The union retains the right to pull out of the new partnership deal altogether if the decision of its executive is supported at a special TUI congress this month, and ratified by a subsequent nationwide ballot of members.

However, like other unions, it has in the past voted to reject previous pay deals but agreed to abide by the overall decision of Ictu's members to ratify and implement the deals.

The position of the State's largest trade union, Siptu, is also widely viewed as critical in deciding whether the deal will be ratified at a special Ictu congress on September 5th. It has traditionally supported pay deals.

As a result, it is seen as extremely unlikely that the TUI executive's decision will threaten the ratification of the overall pay deal by Ictu's members.

The central executive of the State's largest second-level teachers' union, the ASTI, is preparing to discuss the issue this weekend. A weekend meeting of the executive of the primary teacher union, the Irish National Teachers' Organisation (INTO), voted to recommend the new deal "on balance".

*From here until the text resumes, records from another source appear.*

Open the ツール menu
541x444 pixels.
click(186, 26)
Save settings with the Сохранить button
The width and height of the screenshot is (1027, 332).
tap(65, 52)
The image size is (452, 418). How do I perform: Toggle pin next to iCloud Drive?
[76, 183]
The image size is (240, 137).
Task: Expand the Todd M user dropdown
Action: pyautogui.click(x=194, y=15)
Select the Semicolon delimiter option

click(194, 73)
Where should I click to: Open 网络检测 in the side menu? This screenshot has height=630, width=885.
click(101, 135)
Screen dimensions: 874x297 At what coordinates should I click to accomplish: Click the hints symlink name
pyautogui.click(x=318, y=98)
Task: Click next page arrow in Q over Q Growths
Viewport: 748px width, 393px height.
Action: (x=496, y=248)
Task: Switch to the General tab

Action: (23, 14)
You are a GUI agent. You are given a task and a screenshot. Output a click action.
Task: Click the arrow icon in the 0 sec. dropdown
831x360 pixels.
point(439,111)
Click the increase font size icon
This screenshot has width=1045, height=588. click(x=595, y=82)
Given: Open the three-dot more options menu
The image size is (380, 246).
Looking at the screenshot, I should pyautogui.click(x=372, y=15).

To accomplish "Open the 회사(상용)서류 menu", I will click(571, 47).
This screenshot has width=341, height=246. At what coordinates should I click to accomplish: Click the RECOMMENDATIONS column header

Commenting on the TUI executive's decision, Minister for Education Mary Hanafin yesterday said she hoped the union's members would see the deal as a broad agreement which does not just address the issue of pay.

David Begg, Ictu general secretary and a governor of the Irish Times trust, said the union was "perfectly entitled" to reject the deal if "that is what it wants to do".

"It depends on the outcome of the Ictu congress in September whether it is accepted or rejected."